健康保険にあればラッキー? 国保より手厚い給付が受けられる2つの制度

健康保険にあればラッキー? 国保より手厚い給付が受けられる2つの制度

日本ではすべての人が勤め先の健康保険や国民健康保険など、どこかの健康保険に加入することになっています。民間企業の健康保険で受けられる給付はどこもほぼ同じですが、大企業の中にはより手厚い給付が受けられるところがあるのです。そこで今回は、一部の大企業が設ける健康保険の手厚い給付についてご紹介します。

国保より手厚い給付1:付加給付

1ヶ月間にかかった医療費が高額になったとき、自己負担限度額を超えた分を払い戻してくれる高額療養費制度はご存じの方も多いでしょう。どの健康保険に加入しても高額療養費の給付を受けることができます。

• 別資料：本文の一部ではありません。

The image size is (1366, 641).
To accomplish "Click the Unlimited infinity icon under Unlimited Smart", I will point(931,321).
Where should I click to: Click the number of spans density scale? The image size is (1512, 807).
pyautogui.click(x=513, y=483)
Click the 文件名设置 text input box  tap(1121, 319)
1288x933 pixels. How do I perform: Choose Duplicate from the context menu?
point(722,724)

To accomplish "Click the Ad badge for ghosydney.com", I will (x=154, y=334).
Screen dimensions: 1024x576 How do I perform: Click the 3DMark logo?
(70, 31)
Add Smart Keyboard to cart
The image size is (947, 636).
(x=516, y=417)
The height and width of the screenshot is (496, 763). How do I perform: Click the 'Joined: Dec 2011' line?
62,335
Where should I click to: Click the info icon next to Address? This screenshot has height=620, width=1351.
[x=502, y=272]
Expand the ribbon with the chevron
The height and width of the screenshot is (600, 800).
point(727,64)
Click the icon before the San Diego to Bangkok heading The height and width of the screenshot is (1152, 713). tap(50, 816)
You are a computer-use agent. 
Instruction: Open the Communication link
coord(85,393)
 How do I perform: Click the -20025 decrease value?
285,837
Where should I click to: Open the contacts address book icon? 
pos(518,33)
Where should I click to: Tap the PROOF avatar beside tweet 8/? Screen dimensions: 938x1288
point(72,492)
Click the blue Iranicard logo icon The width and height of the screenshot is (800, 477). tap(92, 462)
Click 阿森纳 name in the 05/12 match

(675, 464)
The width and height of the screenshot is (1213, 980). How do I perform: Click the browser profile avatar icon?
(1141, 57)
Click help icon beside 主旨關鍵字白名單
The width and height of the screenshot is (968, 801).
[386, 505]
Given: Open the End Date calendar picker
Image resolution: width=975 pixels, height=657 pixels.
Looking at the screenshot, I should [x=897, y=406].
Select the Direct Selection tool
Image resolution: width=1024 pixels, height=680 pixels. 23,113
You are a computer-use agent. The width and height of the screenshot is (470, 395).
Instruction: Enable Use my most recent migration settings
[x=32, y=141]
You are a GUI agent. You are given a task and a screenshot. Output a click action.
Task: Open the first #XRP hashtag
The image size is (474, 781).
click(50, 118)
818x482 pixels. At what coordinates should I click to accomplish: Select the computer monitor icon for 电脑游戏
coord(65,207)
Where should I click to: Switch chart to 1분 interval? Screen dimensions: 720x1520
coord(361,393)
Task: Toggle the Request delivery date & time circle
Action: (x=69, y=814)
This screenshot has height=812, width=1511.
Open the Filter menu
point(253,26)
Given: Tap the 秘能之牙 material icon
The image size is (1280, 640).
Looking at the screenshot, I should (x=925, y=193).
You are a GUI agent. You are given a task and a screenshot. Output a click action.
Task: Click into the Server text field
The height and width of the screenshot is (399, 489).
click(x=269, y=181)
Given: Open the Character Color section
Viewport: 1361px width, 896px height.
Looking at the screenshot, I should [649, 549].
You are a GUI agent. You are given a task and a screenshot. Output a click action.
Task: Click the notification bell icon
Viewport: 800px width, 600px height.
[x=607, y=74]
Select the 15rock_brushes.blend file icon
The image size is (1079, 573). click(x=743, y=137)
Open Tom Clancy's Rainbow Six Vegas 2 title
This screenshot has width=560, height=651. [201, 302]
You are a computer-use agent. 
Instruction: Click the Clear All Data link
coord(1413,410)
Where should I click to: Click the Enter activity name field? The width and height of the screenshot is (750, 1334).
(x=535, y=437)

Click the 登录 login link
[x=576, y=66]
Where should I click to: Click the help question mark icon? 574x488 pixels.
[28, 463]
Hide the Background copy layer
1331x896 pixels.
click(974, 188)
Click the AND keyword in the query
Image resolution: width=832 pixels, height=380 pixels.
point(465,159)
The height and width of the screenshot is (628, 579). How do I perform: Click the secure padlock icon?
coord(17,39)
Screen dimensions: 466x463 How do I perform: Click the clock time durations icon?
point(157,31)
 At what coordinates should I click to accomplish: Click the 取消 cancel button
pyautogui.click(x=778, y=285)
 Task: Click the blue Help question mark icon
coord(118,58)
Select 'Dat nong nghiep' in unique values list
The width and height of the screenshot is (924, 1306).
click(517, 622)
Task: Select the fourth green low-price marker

けれども、大企業の中には高額療養費に上乗せして医療費の払い戻しをしてくれる独自の制度を設けているところがあります。この制度を「付加給付」といいます。付加給付は、高額療養費が給付された医療費の自己負担額が基準額を超えているとき、その超えた分をさらに上乗せして払い戻してくれるというものです。

つまり付加給付は、高額療養費制度よりもさらに医療費負担が軽減される制度です。もし勤め先で付加給付を実施しているなら、退職後は任意継続被保険者になることを選択するとよいかもしれませんね。

●付加給付でいくらもらえる?

自動車メーカー「ホンダ」のホンダ健康保険組合では付加給付を設けています。仮にAさん(任意継続被保険者)が付加給付を受けたら、いくらもらえるのか、紹介します。

あるとき、Aさんは病気を治療し、医療費が総額100万円かかりました。
Aさんの自己負担額は、3割負担で30万円です。

Aさんが高額療養費制度を利用したときの自己負担限度額は
「8万100円+(100万円-26万7000円)×1%=8万7430円」だとします。
この場合、高額療養費として21万2570円が給付されることになります。

付加給付では、この高額療養費に加えて、自己負担限度額から一定の基準額を差し引いた金額の給付が受けられます。

任意継続被保険者本人の基準額は2万円です。
Aさんは自己負担額8万7430円から2万円を引いた6万7400円が付加給付として受け取れたのです(100円未満は切り捨て)。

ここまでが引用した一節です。